As she has done throughout the rounds in the women's 800, three-time USA outdoor champion Hazel Clark took the lead early in Monday night's final. At the bell, Alice Schmidt moved up on the two-time Olympian's shoulder, but Clark maintained her lead. Running 2-3 meters back were Nicole Teter and then Kameisha Bennett, both of whom fell during Saturday's semifinal and were advanced to the final by a referee's decision.

That decision paid off. In the homestretch, Clark held on for first, winning in 1:59.82, with Schmidt second in 2:00.46. Bennett overtook Teter and was third in 2:01.20, with Teter fourth in 2:01.30. However, Bennett has not met the Olympic "A" standard of 2:00.00, which means the Eugene-trained Teter is on the team for Beijing.

More finals take shape

There were no surprises in the men's and women's 400m semifinal rounds, setting up finals on Thursday, after two off days of competition.

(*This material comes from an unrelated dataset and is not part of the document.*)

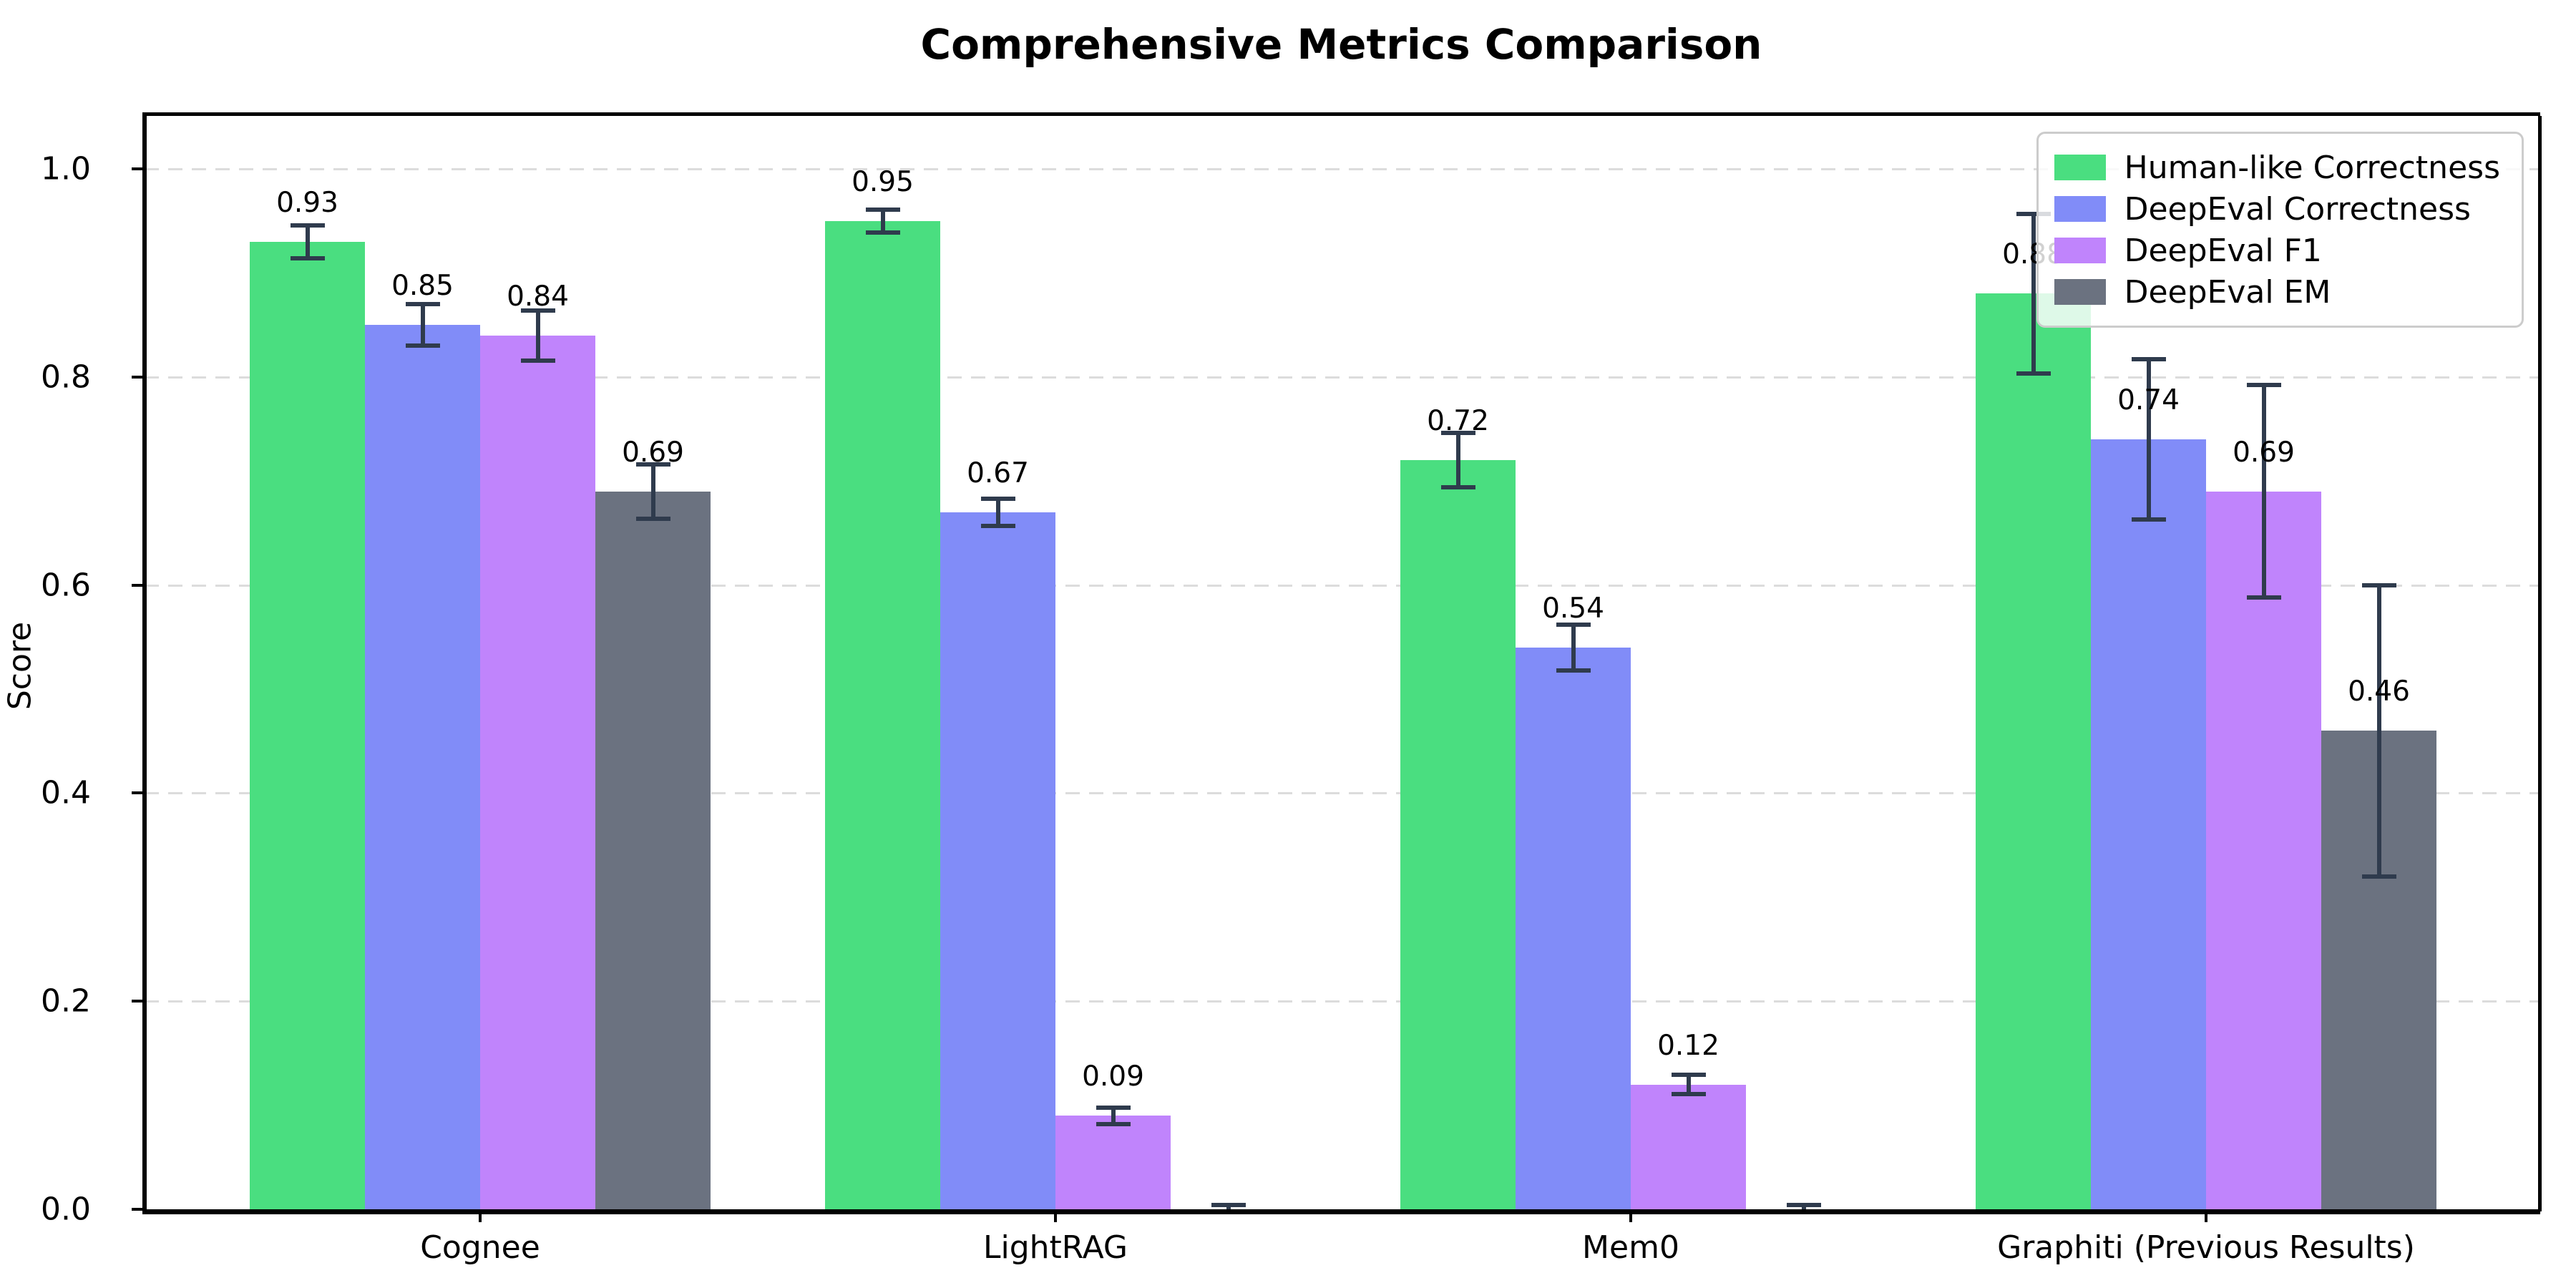 This screenshot has width=2576, height=1288. I want to click on legend-item: DeepEval F1, so click(2277, 250).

In the men's 400, the second semifinal was a preview of the final as Olympic and world champion Jeremy Wariner and World Outdoor runner-up LaShawn Merritt were in the same, second heat. Wariner won the heat in 44.66 with Merritt second in 44.76 as both men strode easily down the homestretch. Reggie Witherspoon won heat 1 in 44.99.

A showdown between world #1 Sanya Richards and Mary Wineberg seems on tap for the women's 400, as both handily won their heats. Wineberg took the first in 50.57, with Richards winning the second heat, slowing substantially in the final meters to cross the line in 50.75. Other contenders advancing to the final were Olympic relay gold medalists Dee Dee Trotter and Monique Henderson, as well as Natasha Hastings.

In the women's steeplechase semifinal, Nicole Bush of Michigan State won the first heat in 9:49.53, while NCAA champion Jenny Barringer of Colorado easily won the second semi in 9:48.50 to set a Hayward Field record. The final will be Thursday.

All the usual suspects will compete in Friday's high jump final as well, as Chaunte Howard, Amy Acuff and Destinee Hooker were among the 14 women who will vie for Olympic berths. In the long jump, heptathlon champion Hyleas Fountain was the top qualifier into Thursday's final with 6.66m/21-10.25.

The women's 5,000m semifinals set up a Friday final that will feature heat winners Shalane Flanagan (15:35.86) and Kara Goucher (15:32.22).